Вот отрекшийся от веры и религии экс-священник Жан Мелье (1664–1729), который утверждает в своем обширном «Завещании», что источник всех зол, совершающихся в мире, и лжи коренится в возмутительной политике людей, иные из которых желают не только власти, но и (будучи более развращенными и злыми, чем другие) суетной славы святости и божественности, а все законы и декреты, издаваемые от имени бога или богов, – человеческие измышления, не говоря уже о празднествах, жертвоприношениях и прочих действах. Все это выдумано ловкими вождями, умножено лжепророками и обманщиками, а затем стало приниматься на веру невежеством и, наконец, было закреплено государственными законами, но в своей сущности все эти выдумки – только «узда для коров» (цитата из Монтеня), потому что «на мудрых не наденешь эту узду, они не поддаются ей»[571]
. А вот и Дени Дидро (1713–1784), который уже в начале своего отхода от умеренного деизма к последовательному атеизму, в эссе «Прогулка скептика, или Аллеи» (1747), составляет «генетическую цепочку», в соответствии с которой корысть породила священников, те – предрассудки, а они – войны, и потому последние будут продолжаться на земле до тех пор, покуда кому-то будет выгодно быть священниками[572]. Нет у него недостатка и в критике религий с позиций примитивного сциентизма: события, которые заложены в основу религий – древние и чудесные, а потому «самое сомнительное приводится в доказательство самого невероятного»[573]. Различными, правда, были взгляды более позднего Дидро на то, как все-таки воспрепятствовать религии отравлять дыхание человечества: с одной стороны, он советует королю применять к ней и жесткие силовые меры (чем не Сэм Харрис?), так как это «весьма живучее, вьющееся, никогда не гибнущее растение», меняющее только форму, с другой – надеется, что религии истлятся и сами собой, «увядая» как монастырские уставы[574]. А вот и врач-материалист Жюльен Офре Ламетри (1709–1751), который, как и «новые атеисты», больше всего беспокоился о том, как бы призрачные небесные блага не отвлекали людей от реальных, земных (мораль для него есть третья «узда для коров» – после законов и религии). В «Предварительном рассуждении» (1751) ему, как Мелье, удалось высчитать ее «социальные корни»: поскольку люди – «непокорные животные, с трудом поддающиеся укрощению», те, кто оказались способными стать во главе прочих, предусмотрительно взяли себе в оружие законы религии. Но тут и «гносеологические»: религия появилась «со священной повязкой на глазах» и скоро ее окружила толпа, внимающая ее рассказам о чудесах, «до которых чернь всегда падка»[575]. При этом «просветитель», как и «новые атеисты», как-то не приметил, что именно «жрецы» были первыми учеными в истории человеческой культуры.Клод Адриен Гельвеций (1715–1771) в известном трактате «О человеке» (1769) со всей ясностью высказывается о том, что «зло, причиняемое религиями, реальное, а добро – иллюзорно»[576]

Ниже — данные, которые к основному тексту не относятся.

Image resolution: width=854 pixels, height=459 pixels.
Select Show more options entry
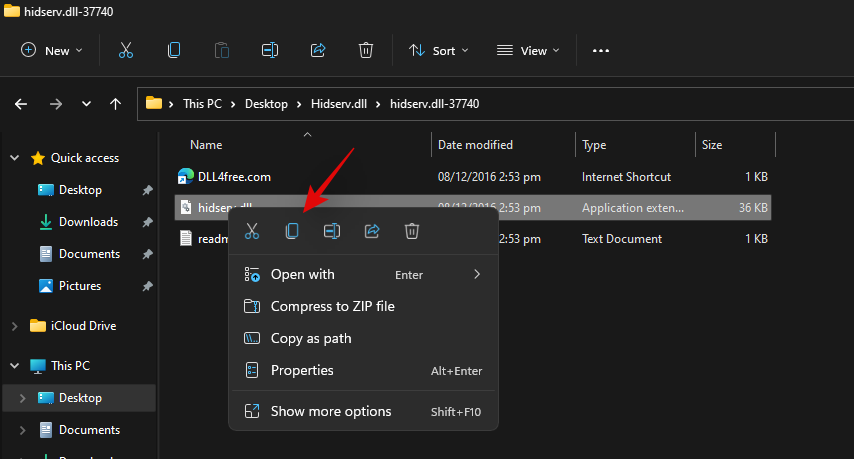(331, 411)
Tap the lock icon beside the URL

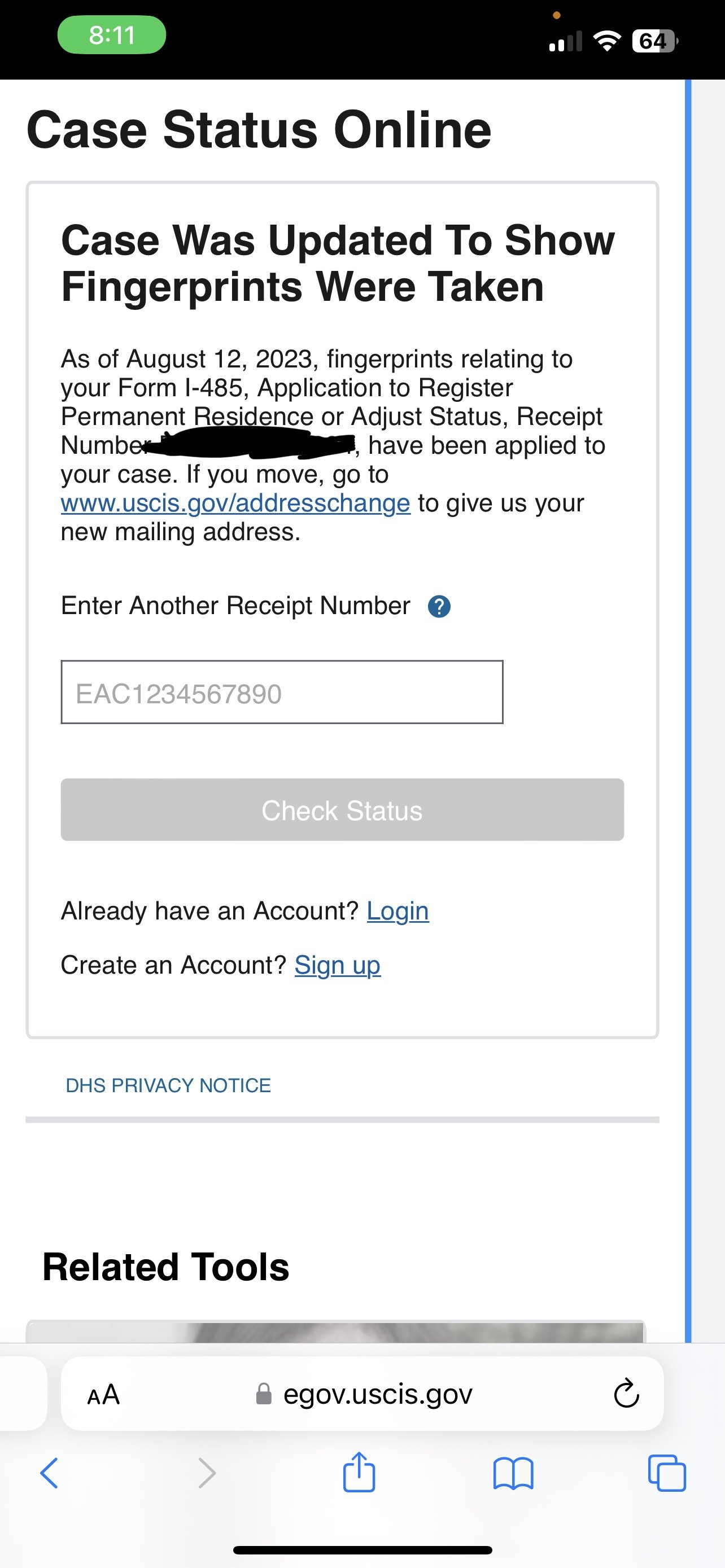[264, 1394]

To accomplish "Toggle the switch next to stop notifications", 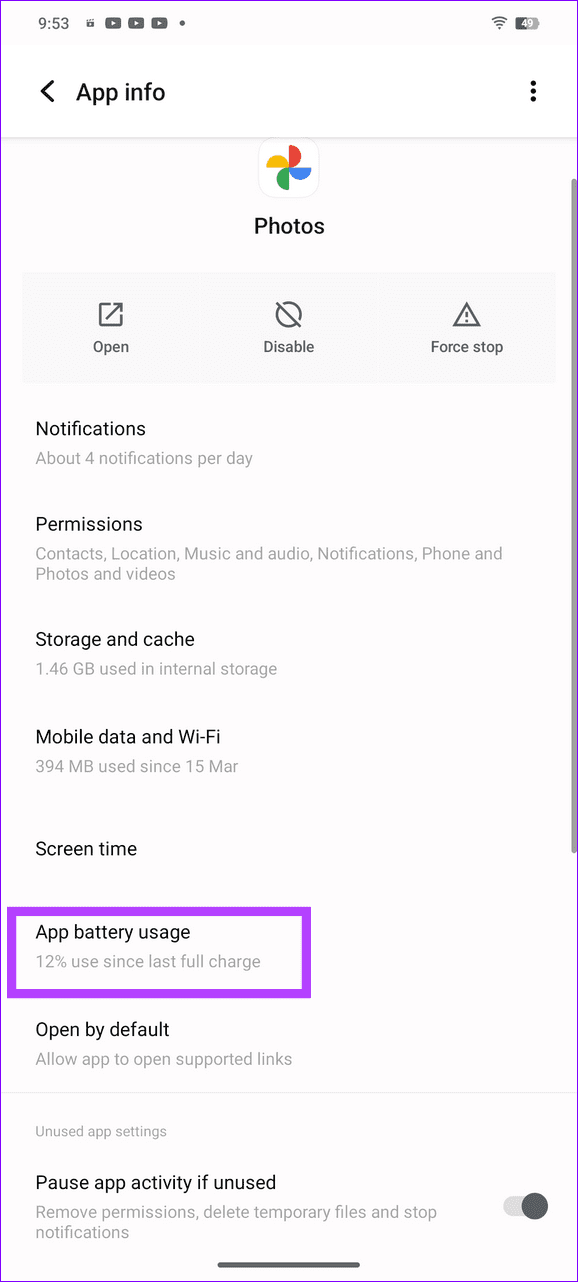I will click(524, 1207).
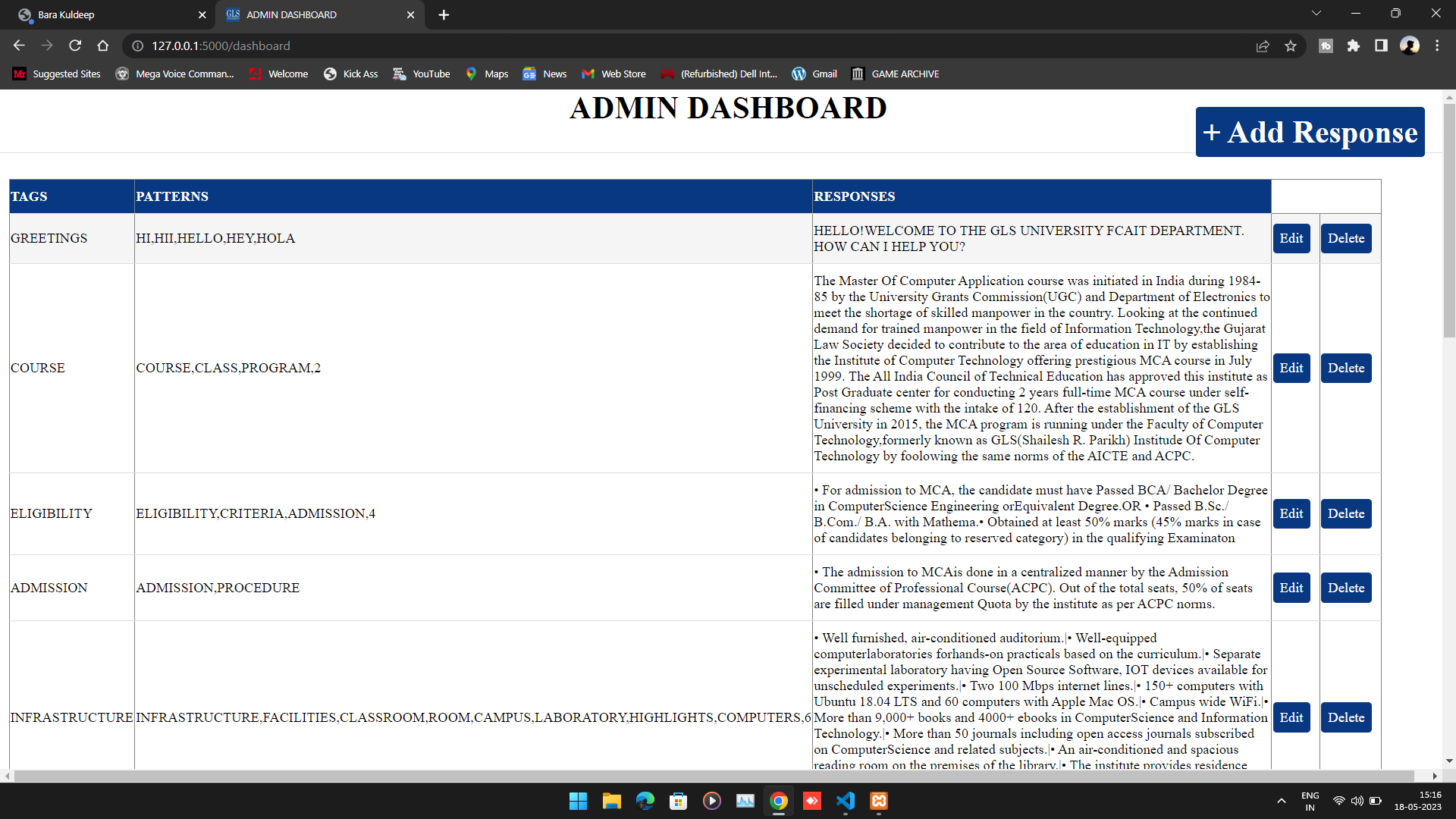
Task: Open the Chrome profile avatar
Action: 1410,46
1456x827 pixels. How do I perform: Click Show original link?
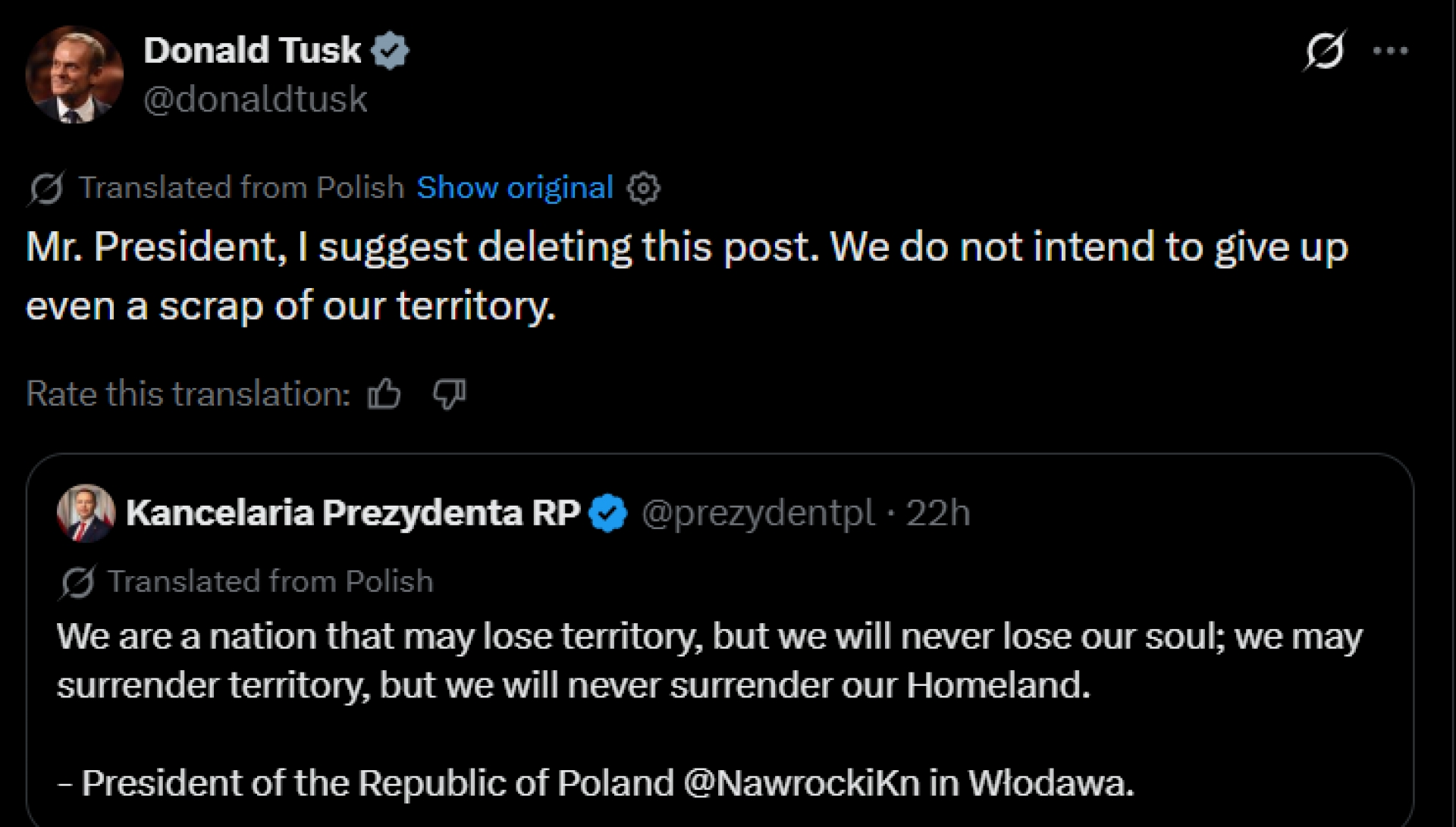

, а целый первый параграф главы 7 так и назывался – «О ничтожном влиянии религий на добродетели и счастье народов». Мир «стонет под тяжестью множества храмов, посвященных заблуждению», как бы различно оно ни называлось[577]. Вполне в духе Кристофера Хитченса он припоминает жрецам и все преступления тоталитаризма, начиная с казни Сократа, но все-таки позиция у него двойственная. Хотя религии основаны на невежестве одних и обмане со стороны других, они, никак не будучи благами сами по себе, все-таки могут быть использованы и «в мирных целях»: Нума Помпилий, Зороастр и Магомет (очень показательно, что не Моисей и Христос) умели сделать из них политическое учреждение, содействующее благам для их народов. А потому и современную религию тоже можно все-таки «выдрессировать», если избавить от культивируемой в ней «дисциплины» и ношения власяниц и монашеского послушания (которые являются добродетелями не в большей степени, чем искусства прыгать, танцевать и ходить по канату). Тут, правда, «новые атеисты» с ним бы разошлись, так как они более последовательно считают в рамках того же самого мышления, что из того, что является злом, нельзя извлечь никакого блага. Потому они еще ближе к ученику Гольбаха Николя Буланже (1722–1759), который не считал, что религии подлежат «очеловечению», уточнив заодно и их «гносеологические корни» в страхе людей перед необъясненными ими природными явлениями разрушительного характера[578].